== TO-DO LIST ==
A) According to the commentary on the Democratic candidates, why does Edwards's gamble of admitting a mistake on Iraq carry an especially high risk? Answer in one to three sentences.
B) Echo the part of the commentary on the Democratic candidates between "Obama defend his" and "is the charge?", inclusive.
C) In the commentary on the Democratic candidates, what does Obama ask the others not to do with the war?

== SELECTION ==
▬▬▬▬▬▬▬▬▬▬

Edwards is also continuing his political gamble of admitting a mistake in voting to originally authorize the use of force in Iraq. The risk: does he come of as genuine. If Edwards can seem genuinely reformed and likeable, this gamble pays off and he becomes a strong anti-war advocate. If the move is perceived as showmanship, Edwards comes off as cheap, boyish and not an anti-war bulwark. Being as Edwards is having trouble shedding his trial lawyer elitism, this gamble runs an especially high risk.
Obama defend his (and by association Clinton’s) quiet vote. He counter charged that he has always been against the war, and Edwards only recently recanted his authorization. While factually true, Obama doesn’t seem any more attractive by pushing someone else into the slop. Plus, with Edwards claiming he made a mistake, exactly how meaningful is the charge?
Then Obama makes the empty gesture of asking the others to not “play politics” with the war. Don’t forget, Obama uses the war on the campaign trail as much as the others. So what exactly is he wishing for? Iraq is the campaign issue of the present, a massive foreign policy question with huge domestic ramifications. It seems the war would be the most logical place focus political energy, in an age where the candidates and the media “play politics” with literally everything.
Then there is Hillary Clinton, doing her best impression of being above the fight. Her tactic: blame Bush. Exactly how much distance can she get from blaming the soon-to-be lame duck? Firstly, all the candidates and the Democratic voting base are already in agreement on Bush. Secondly, bashing Bush doesn’t exactly reassure those who are upset with Hillary for originally authorizing the war or continuing the fund it. Lastly, the ‘above the pack’ strategy would seem much more effective if Hillary could keep her own dirty laundry out of the press.

▬▬▬▬▬▬▬▬▬▬

== PROVIDED DATA ==
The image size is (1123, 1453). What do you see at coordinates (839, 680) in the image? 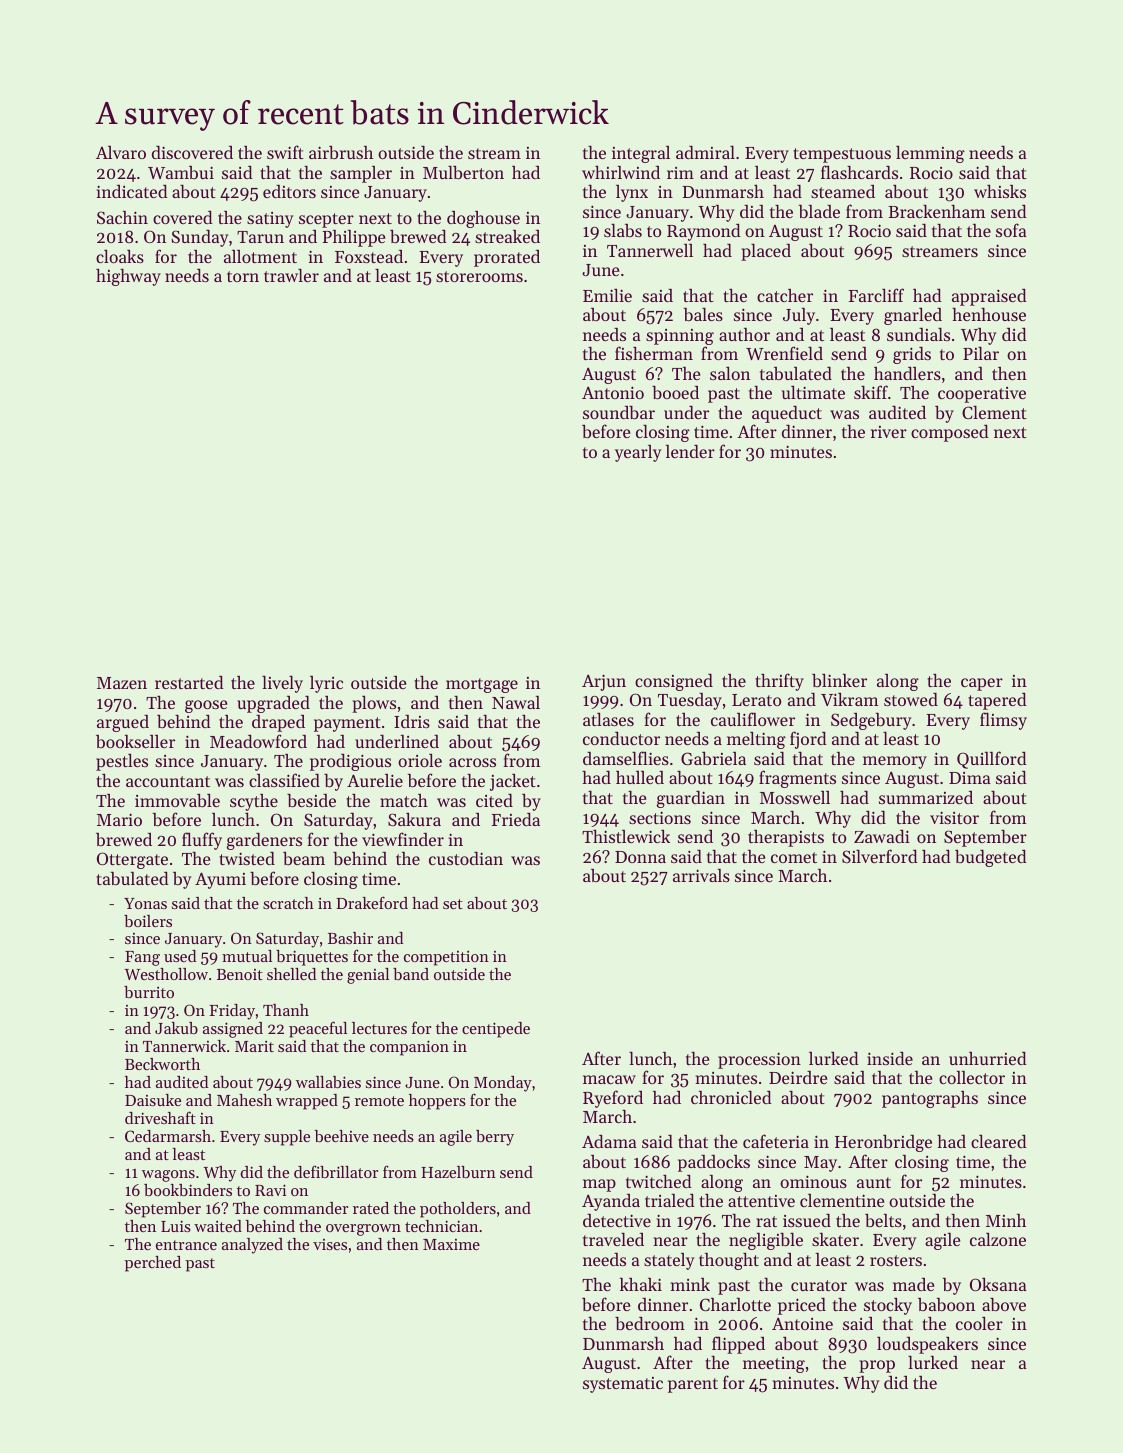
I see `blinker` at bounding box center [839, 680].
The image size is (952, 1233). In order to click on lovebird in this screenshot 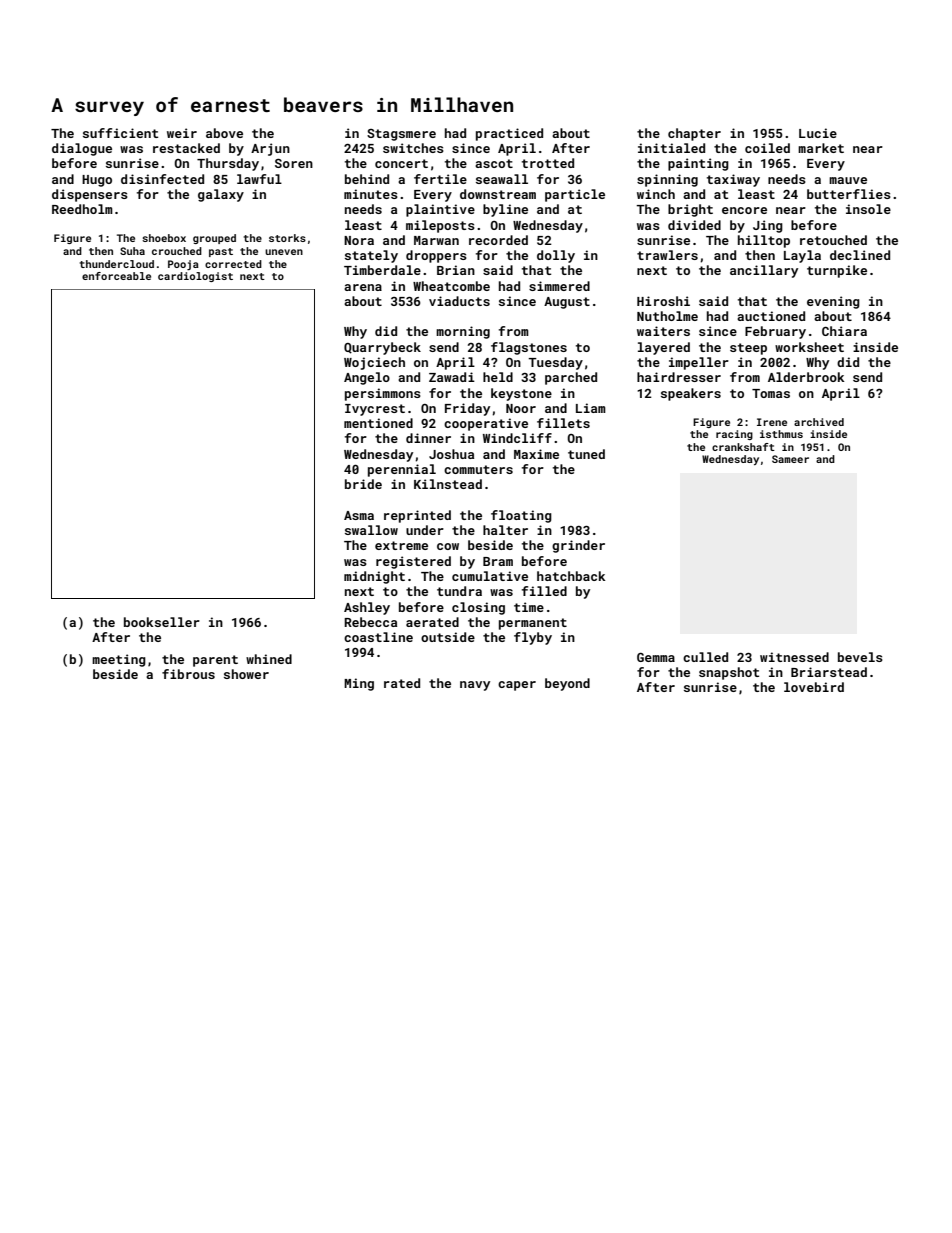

▬▬▬▬▬▬▬▬▬▬

== ANSWERS TO THE EXERCISES ==
A) The gamble depends on Edwards seeming genuine and likeable rather than engaging in showmanship. It is especially risky because he is having trouble shedding his trial lawyer elitism.

B)
Obama defend his (and by association Clinton’s) quiet vote. He counter charged that he has always been against the war, and Edwards only recently recanted his authorization. While factually true, Obama doesn’t seem any more attractive by pushing someone else into the slop. Plus, with Edwards claiming he made a mistake, exactly how meaningful is the charge?

C) He asks them not to "play politics" with it.